Sein Protest hiess Schweigen: Kurt Tucholsky (1890-1935)

1907 druckt der «Ulk», eine Beilage des «Berliner Tageblatts», anonym ein Märchen, das die Avantgarde der deutschen Kunst in einer Flöte symbolisiert und mit dem Satz endet: «Und was machte der Kaiser damit? Er pfiff drauf.» Der freche Text führt einen 17jährigen Berliner Studenten, der 1914 in Jena den Dr.jur. machen wird, in die Publizistik ein. Bis 1932 schreibt er im «Vorwärts», im «Flieger» (den er als Weltkriegssoldat redigiert), in der «Vossischen Zeitung», vor allem aber in der «Weltbühne», zu deren Starautor er avanciert, unzählige Glossen, Satiren, Polemiken und Gedichte, die zum Schärfsten, Gekonntesten, Träfsten zählen, was deutsche Zeitungen je publizierten. Peter Panter, Ignaz Wrobel, Kaspar Hauser, Paulus Bünzly waren die Pseudonyme, mit denen der jüdische Kaufmannssohn Kurt Tucholsky seinen Schreibfleiss tarnte, und es ist kaum zu fassen, dass der Mann, den die Nazis fürchteten wie keinen zweiten und dessen Werke sie 1933 als erste verbrannten, auch die poetischen Liebesromane «Rheinsberg» und «Schloss Gripsholm» schrieb. Obwohl er «jede Frau mit seiner Schreibmaschine betrog», war der korpulente Melancholiker ein passionierter Romantiker und schrieb wunderbare Liebesbriefe.
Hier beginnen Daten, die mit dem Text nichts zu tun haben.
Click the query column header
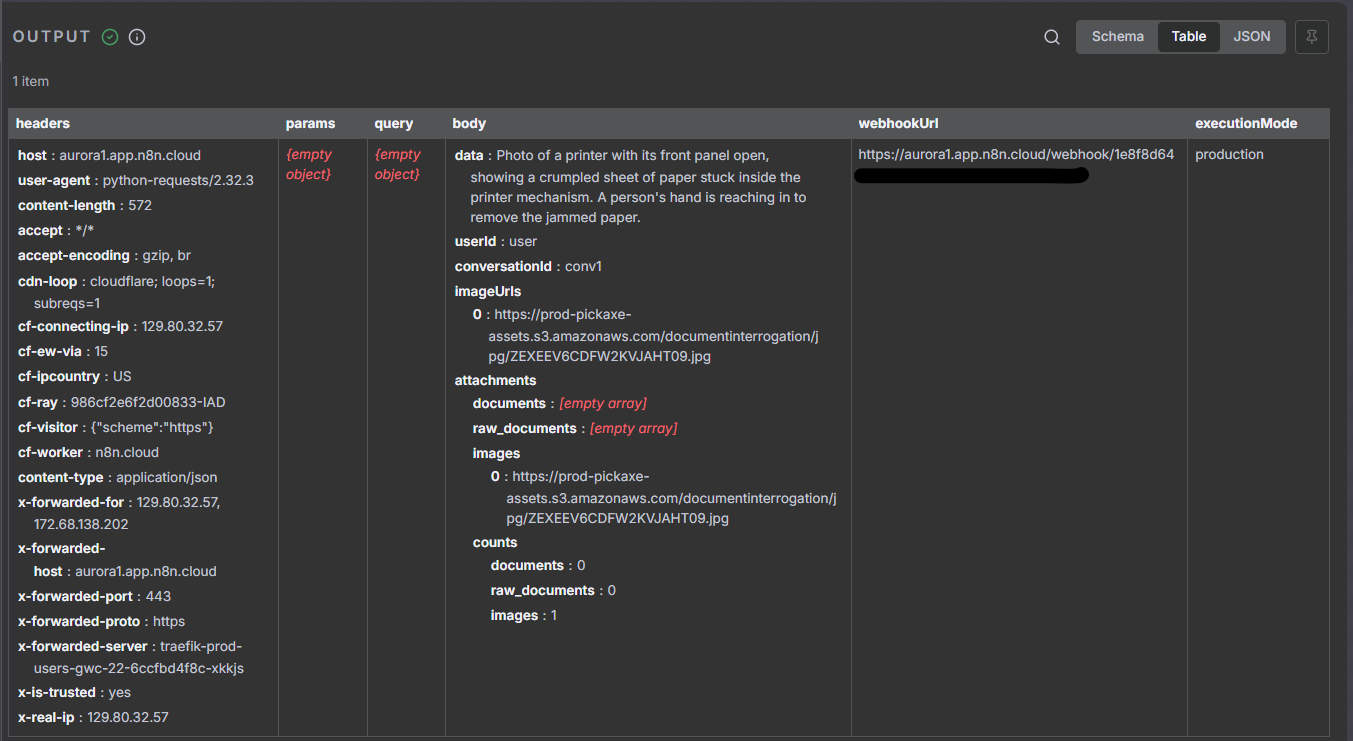Screen dimensions: 1353x741 394,124
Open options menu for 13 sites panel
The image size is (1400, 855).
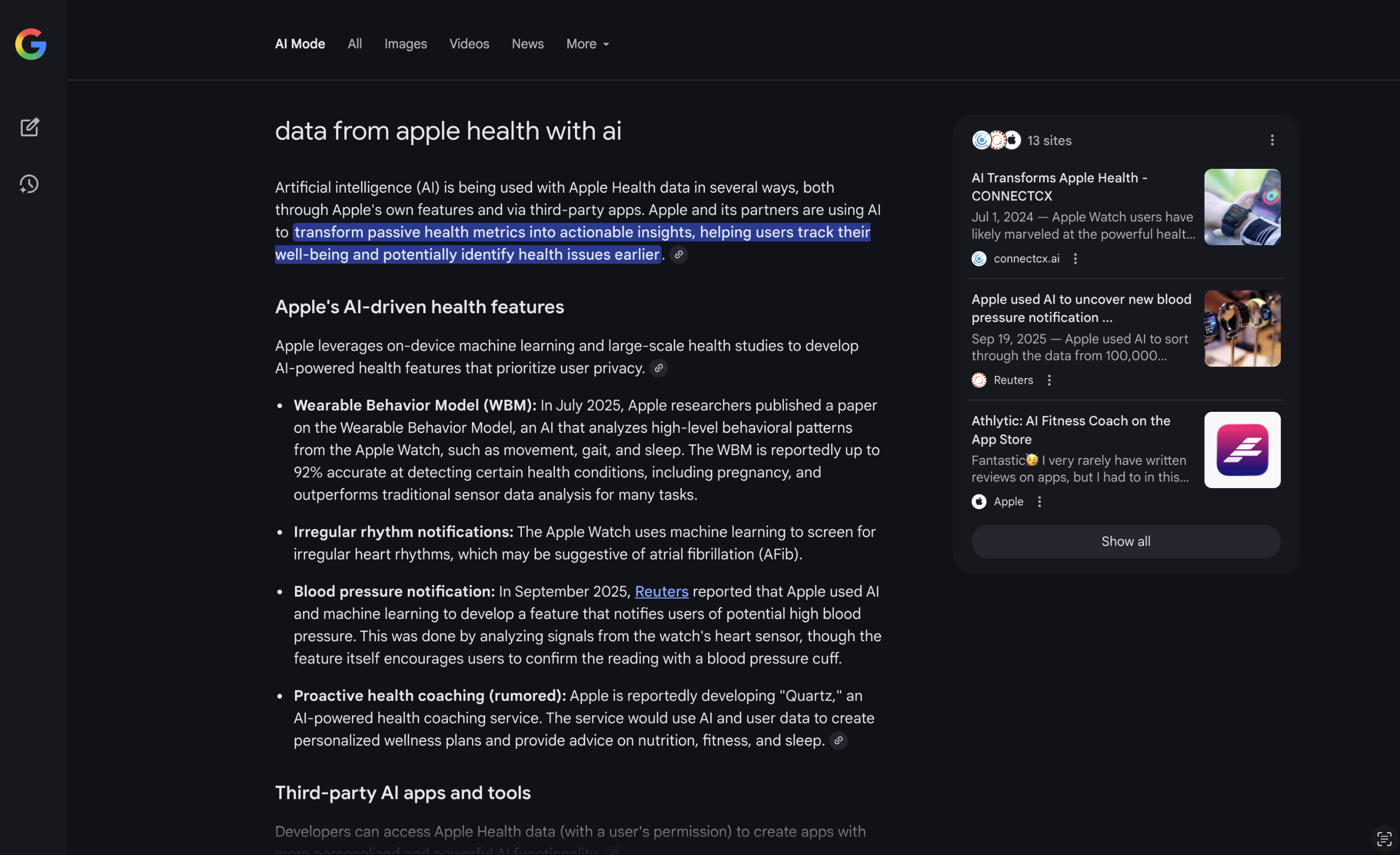(1272, 140)
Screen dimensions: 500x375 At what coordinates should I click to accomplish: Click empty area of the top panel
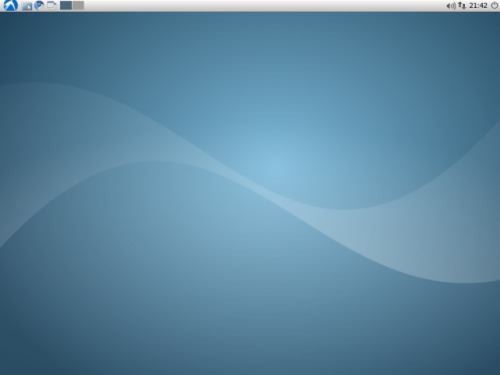(x=263, y=5)
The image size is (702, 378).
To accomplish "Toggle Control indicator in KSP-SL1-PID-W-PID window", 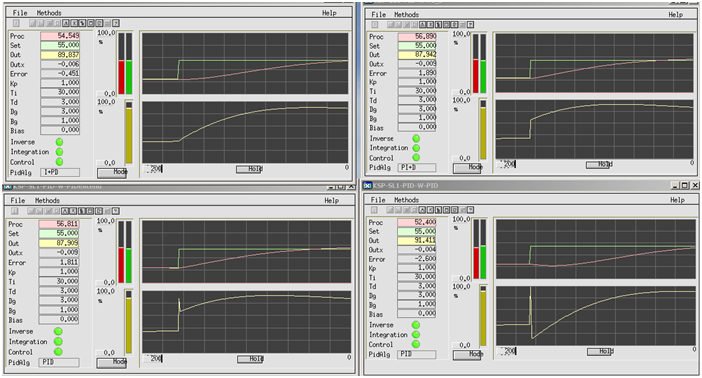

Die ergreifendsten an die in Zürich wirkende Berner Ärztin Hedwig Müller, die er «Nuuna» nannte und der er 1932-1935 nicht nur täglich schrieb, sondern für die er mit seinem «Q»(uatsch)-Tagebuch auch das Gelübde brach, mit dem er auf Hitler reagiert hatte: nicht nur ein «aufgehörter Deutscher», sondern auch ein «aufgehörter Schriftsteller» zu sein. Der Vatikan habe den Christbaum zur heidnischen Sache erklärt, frozzelt er am 17.Dezember 1935 aus Schweden, wo er so gerne eingebürgert worden wäre. «Wer Deutschland zu Weihnachten gesehen hat, weiss, wie klug dieser Schachzug ist.» Ins «Q»-Tagebuch aber notiert er: «Er ging leise aus dem Leben fort wie einer, der eine langweilige Filmvorführung verlässt, vorsichtig, um die andern nicht zu stören.» Am 21.Dezember 1935 starb Tucholsky im Spital von Göteborg an einer Überdosis Veronal.